Find the line in the entries below that contains "[Go to slide 5] (212, 534)". Repeat it exactly, and every line after it through the line that contains "Identify the click".
▽
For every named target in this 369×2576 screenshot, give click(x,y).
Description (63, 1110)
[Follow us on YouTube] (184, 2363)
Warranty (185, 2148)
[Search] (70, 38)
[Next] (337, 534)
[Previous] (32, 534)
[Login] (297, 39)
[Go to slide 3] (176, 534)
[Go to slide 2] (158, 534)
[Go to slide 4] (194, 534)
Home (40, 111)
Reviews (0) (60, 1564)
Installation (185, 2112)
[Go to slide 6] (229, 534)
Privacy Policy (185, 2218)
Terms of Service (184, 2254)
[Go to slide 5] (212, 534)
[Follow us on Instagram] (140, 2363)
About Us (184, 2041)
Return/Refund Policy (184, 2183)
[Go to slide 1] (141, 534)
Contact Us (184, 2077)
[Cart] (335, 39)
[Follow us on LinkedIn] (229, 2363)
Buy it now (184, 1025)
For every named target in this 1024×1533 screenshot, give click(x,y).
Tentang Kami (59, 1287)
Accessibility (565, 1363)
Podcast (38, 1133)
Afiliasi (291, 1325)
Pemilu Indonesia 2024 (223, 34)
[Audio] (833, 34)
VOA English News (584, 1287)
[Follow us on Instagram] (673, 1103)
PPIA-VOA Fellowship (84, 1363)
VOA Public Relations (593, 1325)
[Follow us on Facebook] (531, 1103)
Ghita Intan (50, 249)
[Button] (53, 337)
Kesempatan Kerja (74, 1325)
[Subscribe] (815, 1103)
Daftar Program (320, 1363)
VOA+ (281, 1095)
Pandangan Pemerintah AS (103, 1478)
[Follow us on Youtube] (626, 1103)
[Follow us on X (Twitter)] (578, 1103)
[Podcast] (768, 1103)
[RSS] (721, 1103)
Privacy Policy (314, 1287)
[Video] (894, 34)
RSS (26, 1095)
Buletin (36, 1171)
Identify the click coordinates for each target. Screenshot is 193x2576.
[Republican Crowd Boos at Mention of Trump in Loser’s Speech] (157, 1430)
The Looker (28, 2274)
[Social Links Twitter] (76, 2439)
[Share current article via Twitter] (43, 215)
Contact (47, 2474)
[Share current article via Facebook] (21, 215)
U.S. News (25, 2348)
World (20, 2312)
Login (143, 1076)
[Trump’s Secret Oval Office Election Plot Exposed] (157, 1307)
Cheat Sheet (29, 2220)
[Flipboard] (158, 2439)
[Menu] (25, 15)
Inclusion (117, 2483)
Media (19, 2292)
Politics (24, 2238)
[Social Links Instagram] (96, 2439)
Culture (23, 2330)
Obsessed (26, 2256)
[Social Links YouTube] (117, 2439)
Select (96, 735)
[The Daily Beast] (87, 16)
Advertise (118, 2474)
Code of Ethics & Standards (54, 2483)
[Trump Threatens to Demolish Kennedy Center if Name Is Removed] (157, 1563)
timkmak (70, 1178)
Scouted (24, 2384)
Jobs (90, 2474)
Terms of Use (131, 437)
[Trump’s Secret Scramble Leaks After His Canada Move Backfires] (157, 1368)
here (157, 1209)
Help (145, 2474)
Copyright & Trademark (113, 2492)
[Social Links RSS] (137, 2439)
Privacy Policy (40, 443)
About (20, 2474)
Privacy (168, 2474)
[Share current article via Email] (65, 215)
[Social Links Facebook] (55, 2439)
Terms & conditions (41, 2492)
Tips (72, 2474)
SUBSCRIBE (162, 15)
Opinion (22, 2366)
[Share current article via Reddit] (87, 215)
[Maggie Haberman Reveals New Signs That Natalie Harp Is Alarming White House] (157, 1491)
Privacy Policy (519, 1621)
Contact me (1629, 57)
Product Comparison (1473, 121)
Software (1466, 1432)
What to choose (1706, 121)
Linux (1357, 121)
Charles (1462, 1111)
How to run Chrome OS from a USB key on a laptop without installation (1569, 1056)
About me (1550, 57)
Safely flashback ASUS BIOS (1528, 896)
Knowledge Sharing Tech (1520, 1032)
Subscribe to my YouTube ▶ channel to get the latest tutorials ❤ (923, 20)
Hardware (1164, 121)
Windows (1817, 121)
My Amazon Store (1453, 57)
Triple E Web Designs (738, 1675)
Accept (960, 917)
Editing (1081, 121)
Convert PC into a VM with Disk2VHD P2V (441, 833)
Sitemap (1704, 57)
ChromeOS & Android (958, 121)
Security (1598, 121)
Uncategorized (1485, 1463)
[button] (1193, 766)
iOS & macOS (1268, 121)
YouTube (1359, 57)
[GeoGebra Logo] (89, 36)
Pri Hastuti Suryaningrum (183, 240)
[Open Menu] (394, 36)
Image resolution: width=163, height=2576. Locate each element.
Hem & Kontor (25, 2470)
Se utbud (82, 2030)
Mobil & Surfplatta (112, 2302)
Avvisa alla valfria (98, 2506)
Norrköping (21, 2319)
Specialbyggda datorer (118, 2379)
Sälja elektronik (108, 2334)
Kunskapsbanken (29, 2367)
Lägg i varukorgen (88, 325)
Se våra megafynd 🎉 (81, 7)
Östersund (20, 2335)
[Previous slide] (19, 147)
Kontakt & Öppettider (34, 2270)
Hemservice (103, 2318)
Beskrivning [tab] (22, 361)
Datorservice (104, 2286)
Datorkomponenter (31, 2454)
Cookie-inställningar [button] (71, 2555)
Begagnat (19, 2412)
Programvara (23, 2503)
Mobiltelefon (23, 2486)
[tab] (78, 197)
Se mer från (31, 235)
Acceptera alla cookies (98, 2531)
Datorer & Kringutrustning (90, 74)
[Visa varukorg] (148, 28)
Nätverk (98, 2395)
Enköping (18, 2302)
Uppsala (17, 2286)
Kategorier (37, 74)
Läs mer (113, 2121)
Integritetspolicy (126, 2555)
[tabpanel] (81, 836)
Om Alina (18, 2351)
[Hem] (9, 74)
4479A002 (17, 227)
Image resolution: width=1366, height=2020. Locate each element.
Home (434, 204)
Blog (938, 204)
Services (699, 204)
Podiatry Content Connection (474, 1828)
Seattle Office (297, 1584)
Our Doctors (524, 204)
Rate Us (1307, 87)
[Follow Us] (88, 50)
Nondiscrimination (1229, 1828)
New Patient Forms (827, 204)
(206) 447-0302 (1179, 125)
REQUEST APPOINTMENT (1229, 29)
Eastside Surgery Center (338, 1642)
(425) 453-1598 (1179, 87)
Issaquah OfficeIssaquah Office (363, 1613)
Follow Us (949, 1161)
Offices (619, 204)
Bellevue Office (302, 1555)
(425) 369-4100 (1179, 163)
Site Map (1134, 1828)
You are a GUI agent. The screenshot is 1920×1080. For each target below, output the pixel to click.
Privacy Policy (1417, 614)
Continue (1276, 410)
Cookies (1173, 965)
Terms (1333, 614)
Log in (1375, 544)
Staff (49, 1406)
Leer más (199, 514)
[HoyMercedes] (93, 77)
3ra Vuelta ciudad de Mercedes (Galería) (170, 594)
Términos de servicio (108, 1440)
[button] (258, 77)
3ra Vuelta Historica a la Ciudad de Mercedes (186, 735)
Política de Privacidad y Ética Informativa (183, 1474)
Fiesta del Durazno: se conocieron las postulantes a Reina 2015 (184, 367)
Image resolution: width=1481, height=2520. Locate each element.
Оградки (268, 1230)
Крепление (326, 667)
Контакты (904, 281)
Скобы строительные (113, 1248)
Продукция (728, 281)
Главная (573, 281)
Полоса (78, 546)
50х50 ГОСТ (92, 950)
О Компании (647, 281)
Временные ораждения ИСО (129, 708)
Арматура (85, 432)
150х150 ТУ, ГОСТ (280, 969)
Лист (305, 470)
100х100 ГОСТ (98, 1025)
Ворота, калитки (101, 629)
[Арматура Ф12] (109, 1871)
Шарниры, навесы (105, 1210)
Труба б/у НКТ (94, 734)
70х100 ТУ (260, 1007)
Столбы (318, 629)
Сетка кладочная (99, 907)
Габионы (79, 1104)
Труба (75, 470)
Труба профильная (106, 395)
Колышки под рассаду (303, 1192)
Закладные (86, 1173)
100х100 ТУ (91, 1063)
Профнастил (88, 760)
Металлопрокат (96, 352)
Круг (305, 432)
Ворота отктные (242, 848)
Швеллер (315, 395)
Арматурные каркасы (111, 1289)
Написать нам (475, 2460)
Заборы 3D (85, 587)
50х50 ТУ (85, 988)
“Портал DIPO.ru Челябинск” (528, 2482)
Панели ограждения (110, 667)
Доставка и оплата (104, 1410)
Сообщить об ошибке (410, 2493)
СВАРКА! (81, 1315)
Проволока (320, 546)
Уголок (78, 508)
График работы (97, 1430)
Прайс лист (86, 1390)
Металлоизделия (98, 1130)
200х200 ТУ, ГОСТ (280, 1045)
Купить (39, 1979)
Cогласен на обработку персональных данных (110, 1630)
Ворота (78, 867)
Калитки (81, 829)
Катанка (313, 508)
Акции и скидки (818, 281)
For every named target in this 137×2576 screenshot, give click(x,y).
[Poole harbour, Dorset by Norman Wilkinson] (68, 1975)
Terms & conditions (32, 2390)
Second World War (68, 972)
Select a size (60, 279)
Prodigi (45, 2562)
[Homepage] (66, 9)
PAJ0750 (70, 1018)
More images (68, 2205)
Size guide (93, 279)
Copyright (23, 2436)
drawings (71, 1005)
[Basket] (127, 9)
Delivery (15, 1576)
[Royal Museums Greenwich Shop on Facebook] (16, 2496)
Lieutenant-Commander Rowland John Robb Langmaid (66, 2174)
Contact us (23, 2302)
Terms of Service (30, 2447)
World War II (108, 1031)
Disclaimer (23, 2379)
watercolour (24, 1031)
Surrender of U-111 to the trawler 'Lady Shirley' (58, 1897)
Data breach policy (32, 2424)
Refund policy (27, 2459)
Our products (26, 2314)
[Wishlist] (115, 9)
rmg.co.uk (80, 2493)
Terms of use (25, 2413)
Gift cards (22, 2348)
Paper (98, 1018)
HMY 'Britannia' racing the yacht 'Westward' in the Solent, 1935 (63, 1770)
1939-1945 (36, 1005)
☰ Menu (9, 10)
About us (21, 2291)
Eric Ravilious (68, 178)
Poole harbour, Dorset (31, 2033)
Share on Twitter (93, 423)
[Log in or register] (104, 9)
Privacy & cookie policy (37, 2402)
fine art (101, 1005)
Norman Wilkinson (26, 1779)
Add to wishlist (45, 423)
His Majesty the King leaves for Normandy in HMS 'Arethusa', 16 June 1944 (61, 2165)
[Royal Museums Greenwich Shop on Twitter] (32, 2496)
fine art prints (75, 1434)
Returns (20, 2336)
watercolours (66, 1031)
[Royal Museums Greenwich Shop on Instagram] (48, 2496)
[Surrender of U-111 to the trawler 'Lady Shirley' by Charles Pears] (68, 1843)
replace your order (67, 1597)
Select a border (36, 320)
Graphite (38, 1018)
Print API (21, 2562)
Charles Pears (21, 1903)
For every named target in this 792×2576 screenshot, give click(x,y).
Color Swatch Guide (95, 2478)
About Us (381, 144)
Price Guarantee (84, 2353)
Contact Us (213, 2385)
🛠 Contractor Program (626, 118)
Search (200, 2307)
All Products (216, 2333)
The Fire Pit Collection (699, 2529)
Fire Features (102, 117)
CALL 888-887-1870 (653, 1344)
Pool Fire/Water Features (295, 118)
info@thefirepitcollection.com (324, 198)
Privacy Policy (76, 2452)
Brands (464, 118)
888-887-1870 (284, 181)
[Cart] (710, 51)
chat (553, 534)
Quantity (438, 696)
△
# Your response
[Go to slide 5] (212, 534)
[Follow us on Instagram] (140, 2363)
About Us (184, 2041)
Return/Refund Policy (184, 2183)
[Go to slide 1] (141, 534)
Contact Us (184, 2077)
[Cart] (335, 39)
[Follow us on LinkedIn] (229, 2363)
Buy it now (184, 1025)
For every named target in this 1024×1533 screenshot, give click(x,y).
Tentang Kami (59, 1287)
Accessibility (565, 1363)
Podcast (38, 1133)
Afiliasi (291, 1325)
Pemilu Indonesia 2024 (223, 34)
[Audio] (833, 34)
VOA English News (584, 1287)
[Follow us on Instagram] (673, 1103)
PPIA-VOA Fellowship (84, 1363)
VOA Public Relations (593, 1325)
[Follow us on Facebook] (531, 1103)
Ghita Intan (50, 249)
[Button] (53, 337)
Kesempatan Kerja (74, 1325)
[Subscribe] (815, 1103)
Daftar Program (320, 1363)
VOA+ (281, 1095)
Pandangan Pemerintah AS (103, 1478)
[Follow us on Youtube] (626, 1103)
[Follow us on X (Twitter)] (578, 1103)
[Podcast] (768, 1103)
[RSS] (721, 1103)
Privacy Policy (314, 1287)
[Video] (894, 34)
RSS (26, 1095)
Buletin (36, 1171)
Identify the click coordinates for each target. Screenshot is 193x2576.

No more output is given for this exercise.